What a wonderful spirit-filled week with some amazing, mature young Disciples in West Virginia! The West Virginia CYF Conference is held on the historic Bethany College campus. This beautiful, holy place provides campers and counselors with a chance to have deep spiritual reflection, singing and fellowship. The high-schoolers lead nightly candlelit vespers services that were thought-provoking and inspiring. Unlike most of the campers and counselors, it was my first time visiting not only the Bethany campus but also the Campbell mansion and gravestones. This experience allowed me to reflect deeply on the roots that have grown into what we now call the Christian Church (Disciples of Christ). What does it mean to be a part of a denomination that really never was intended to be, but rather more of a side effect out of a vision to unify all Christendom? The theme this week was “Can I get a word?” Campers were challenged to think and define words such as hospitality, mercy and peace and the ways in which these concepts are a part of their faith lives. As a lifelong Disciple, I have been raised with questions about the state of our denomination and of the universal church in the back of my mind, but this week really challenged me to think and define what it means for me to be a Christian in today’s context.
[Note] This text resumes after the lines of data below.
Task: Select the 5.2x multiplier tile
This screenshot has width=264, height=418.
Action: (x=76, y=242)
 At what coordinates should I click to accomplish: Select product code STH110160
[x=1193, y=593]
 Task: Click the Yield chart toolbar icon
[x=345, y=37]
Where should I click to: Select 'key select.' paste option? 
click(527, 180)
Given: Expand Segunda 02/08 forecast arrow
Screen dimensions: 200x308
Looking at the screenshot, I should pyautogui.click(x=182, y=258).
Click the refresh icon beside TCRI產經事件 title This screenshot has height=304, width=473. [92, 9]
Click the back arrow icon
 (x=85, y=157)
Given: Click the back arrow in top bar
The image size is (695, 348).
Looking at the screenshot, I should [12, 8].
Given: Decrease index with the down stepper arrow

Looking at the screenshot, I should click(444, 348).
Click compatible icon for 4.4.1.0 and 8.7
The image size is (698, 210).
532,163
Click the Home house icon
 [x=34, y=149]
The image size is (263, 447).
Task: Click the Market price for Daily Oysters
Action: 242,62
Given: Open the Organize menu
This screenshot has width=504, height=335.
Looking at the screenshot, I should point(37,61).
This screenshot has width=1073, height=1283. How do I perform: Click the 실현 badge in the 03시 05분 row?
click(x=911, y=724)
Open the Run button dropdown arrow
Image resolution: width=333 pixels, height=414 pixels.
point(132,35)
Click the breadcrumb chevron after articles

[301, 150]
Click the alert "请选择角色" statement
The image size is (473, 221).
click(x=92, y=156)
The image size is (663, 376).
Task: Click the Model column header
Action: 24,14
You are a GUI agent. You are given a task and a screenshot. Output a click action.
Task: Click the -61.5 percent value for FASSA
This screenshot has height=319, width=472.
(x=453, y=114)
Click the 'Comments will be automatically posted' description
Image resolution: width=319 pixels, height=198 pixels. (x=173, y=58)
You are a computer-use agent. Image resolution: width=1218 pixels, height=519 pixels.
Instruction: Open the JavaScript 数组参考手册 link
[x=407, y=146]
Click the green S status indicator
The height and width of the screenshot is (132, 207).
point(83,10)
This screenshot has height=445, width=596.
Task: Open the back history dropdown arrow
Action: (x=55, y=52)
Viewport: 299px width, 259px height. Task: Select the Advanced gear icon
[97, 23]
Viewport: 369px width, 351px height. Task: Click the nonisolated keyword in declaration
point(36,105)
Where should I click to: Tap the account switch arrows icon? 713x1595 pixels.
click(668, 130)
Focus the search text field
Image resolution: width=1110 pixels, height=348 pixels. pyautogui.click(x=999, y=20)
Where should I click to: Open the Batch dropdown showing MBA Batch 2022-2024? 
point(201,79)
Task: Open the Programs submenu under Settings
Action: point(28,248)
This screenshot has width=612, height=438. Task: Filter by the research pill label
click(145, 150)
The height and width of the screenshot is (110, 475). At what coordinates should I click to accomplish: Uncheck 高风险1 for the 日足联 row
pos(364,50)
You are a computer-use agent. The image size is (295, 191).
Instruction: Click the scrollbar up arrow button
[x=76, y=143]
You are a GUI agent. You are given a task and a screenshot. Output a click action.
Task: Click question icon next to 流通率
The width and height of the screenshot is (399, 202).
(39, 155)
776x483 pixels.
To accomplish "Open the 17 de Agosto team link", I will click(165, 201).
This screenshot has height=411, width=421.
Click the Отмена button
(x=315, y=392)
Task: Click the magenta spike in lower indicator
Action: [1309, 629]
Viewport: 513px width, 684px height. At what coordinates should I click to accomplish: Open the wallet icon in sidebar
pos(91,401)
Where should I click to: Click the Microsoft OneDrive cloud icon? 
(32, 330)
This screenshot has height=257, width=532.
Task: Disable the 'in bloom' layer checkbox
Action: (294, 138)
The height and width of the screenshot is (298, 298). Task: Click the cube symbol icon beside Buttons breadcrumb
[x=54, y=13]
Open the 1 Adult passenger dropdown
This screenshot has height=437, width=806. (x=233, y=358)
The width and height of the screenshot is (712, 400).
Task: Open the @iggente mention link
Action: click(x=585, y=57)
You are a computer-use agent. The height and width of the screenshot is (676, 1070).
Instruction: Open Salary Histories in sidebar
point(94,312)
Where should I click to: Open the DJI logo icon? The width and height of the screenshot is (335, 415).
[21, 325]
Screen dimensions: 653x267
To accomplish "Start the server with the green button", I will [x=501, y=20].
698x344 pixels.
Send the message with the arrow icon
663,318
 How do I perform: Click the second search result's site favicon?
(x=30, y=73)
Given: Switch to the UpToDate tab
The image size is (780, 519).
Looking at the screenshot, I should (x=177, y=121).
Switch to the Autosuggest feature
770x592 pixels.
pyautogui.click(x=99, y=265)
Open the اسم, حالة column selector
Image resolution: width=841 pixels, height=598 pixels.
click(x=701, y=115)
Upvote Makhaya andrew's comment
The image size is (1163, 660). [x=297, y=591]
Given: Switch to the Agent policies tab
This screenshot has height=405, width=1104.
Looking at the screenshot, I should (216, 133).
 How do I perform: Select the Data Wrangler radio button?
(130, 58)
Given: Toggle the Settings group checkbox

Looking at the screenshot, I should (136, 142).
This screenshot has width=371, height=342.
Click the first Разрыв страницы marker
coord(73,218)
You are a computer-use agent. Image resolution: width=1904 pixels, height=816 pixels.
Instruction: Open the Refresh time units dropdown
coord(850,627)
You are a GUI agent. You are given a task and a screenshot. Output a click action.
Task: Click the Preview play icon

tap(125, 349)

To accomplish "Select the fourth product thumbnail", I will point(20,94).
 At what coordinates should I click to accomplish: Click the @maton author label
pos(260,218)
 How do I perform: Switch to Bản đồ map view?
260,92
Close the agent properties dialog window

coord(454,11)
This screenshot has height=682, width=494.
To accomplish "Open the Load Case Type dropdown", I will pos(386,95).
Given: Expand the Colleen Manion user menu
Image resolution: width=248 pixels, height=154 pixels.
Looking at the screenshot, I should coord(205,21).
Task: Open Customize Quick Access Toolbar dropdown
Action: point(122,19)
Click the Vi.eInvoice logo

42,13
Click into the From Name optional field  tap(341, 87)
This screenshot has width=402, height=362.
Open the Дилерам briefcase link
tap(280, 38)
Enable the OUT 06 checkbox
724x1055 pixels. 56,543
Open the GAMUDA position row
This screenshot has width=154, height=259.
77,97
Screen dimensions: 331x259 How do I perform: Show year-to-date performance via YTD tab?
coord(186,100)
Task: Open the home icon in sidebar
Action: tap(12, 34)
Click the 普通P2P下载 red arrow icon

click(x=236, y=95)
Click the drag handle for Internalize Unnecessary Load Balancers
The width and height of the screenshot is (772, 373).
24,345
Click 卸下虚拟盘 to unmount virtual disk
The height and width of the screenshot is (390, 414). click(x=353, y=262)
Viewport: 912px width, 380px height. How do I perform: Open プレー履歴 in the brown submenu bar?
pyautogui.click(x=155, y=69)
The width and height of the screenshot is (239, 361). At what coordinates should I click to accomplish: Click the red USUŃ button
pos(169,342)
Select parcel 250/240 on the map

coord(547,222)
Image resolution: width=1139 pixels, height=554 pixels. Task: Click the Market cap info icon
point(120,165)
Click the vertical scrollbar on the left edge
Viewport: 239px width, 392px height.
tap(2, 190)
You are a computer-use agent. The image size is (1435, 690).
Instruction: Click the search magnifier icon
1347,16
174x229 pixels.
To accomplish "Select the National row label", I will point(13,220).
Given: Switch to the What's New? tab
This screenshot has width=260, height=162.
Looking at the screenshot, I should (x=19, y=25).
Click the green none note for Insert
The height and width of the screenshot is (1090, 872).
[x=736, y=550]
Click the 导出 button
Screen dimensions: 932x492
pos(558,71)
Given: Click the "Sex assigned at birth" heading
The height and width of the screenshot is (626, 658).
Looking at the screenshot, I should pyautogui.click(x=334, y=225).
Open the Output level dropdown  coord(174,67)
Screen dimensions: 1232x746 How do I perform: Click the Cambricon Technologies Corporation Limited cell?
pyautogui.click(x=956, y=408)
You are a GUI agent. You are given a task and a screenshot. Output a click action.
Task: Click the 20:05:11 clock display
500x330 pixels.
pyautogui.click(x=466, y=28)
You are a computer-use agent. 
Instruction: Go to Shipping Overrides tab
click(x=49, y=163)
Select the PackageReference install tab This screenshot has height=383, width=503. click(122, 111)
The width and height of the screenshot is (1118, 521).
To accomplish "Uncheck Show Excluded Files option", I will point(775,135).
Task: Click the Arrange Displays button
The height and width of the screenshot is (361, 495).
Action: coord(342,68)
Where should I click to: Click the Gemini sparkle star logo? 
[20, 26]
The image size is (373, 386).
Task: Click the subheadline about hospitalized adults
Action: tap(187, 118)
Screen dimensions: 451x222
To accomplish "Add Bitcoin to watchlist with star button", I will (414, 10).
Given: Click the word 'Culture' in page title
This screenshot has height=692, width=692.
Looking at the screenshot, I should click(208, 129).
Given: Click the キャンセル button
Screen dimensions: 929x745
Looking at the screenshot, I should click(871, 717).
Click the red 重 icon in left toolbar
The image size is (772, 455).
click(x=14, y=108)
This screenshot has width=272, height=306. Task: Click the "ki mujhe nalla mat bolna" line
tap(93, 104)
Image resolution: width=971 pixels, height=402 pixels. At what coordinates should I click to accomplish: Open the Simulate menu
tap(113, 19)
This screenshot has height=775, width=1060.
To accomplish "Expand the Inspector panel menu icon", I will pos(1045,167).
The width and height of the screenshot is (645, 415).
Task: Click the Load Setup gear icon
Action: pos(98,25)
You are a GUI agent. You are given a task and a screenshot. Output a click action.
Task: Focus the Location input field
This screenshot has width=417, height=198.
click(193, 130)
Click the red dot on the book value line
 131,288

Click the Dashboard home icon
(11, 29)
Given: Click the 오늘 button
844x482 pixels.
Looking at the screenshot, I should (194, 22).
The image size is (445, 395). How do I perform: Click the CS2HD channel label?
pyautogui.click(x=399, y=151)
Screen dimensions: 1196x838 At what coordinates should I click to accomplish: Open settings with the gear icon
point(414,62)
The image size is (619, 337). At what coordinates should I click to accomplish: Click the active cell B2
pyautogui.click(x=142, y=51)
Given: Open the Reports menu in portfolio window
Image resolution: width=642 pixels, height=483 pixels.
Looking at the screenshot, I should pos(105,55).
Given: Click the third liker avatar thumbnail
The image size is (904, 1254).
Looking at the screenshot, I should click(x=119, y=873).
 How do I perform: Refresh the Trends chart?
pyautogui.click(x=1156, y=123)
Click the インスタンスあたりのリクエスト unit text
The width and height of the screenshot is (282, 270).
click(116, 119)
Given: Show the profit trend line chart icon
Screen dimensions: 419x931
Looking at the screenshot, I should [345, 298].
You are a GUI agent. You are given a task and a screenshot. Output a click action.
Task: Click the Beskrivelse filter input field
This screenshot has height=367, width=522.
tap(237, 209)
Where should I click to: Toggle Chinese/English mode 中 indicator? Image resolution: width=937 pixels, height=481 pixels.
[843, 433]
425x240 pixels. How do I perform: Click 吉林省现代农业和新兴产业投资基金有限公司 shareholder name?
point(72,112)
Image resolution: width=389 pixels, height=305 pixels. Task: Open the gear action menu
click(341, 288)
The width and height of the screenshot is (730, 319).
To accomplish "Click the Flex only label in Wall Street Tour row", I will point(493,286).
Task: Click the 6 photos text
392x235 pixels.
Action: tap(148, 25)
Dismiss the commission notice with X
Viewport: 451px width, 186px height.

Perhaps this is why in these times more than ever I feel that camp is so crucial for young people – a safe place for people to be loved, vulnerable, honest and authentic about their faith struggles, their joys, their concerns and their hopes. One candlelit vespers service was especially illuminating to me. On wednesday, our group was asked to sit in a circle on the floor of the breezeway of Old Main, the oldest, most historic building on campus. As the old bell tower echoed in our ears and throughout that beautiful place, we sang songs of unity and peace. Campers shared their experiences in their church communities as places that loved them, helped them through hard times and held them to a higher standard both as citizens of the world and people of faith. Those who lead the group had the clearest sense of what ecumenism looks like and what it could be in the future that I have seen in a very long time. This generation has a very important prophetic message to tell the church. They see a divided body of Christ, they see people being rejected and forced to self-hate in the name of God, a society in which “Christian” either means crazy right-wing radical, or crazy left-wing radical. They see their own voices in the mix. They have the right (in my opinion) to know why our church is still so divided, despite our preaching of unity and vision for that “polar star.” And to be honest, I’d like to know why too. As a young adult myself, I often encounter people my age asking me why I choose to put myself in a community that is so polarizing. I hear this and similar questions from campers time and time again. “Why are we even talking about whether or not war is just? Why is it that I have to defend being a Christian while also standing up for those who are oppressed in our country? Why does the church need to vote on allowing people of different sexual orientations to be fully included in our community? Isn’t that what we are supposed to be doing, right now?” Their voice is important because for them, camp is church. Camp is a place where people are loving and intentional, where it doesn’t matter who you are or where you’re from. That all are welcome to the table and that all deserve dignity and care.
After leading an interest group on environmental issues earlier that day, campers asked me to lead a group discussion the next day about prayer in school. So, with information about Christian privilege and an honest conversation about the persecution that people of other faiths must face in our public schools and other places in the community, it was truly amazing to see lightbulbs turn on as the group began recognizing the ways in which people are marginalized in our society. From Muslims to the LGBTQ community to African Americans to sexism to agism – you name it, these divisions were named and lifted up in prayer. Prayer. Prayer for love of all, prayer for grace and peace in our communities, for a better understanding of those whose lives are different than our own.
So, Christian Church (Disciples of Christ), whether you’re ready or not, here they come. Here come our leaders of not only tomorrow, but of today. These people are strong, patient, compassionate leaders. Their vision is of a united church. They want to come home to communities of faith that affirm the values of love and self-care that they got to live out at camp. They’re coming home ready to share their story and to call us to be people of faith who radically love all with no strings attached. Supporting, feeding, crying, singing, stumbling and loving together. They’re drawing the circle wide and there’s always more room than before.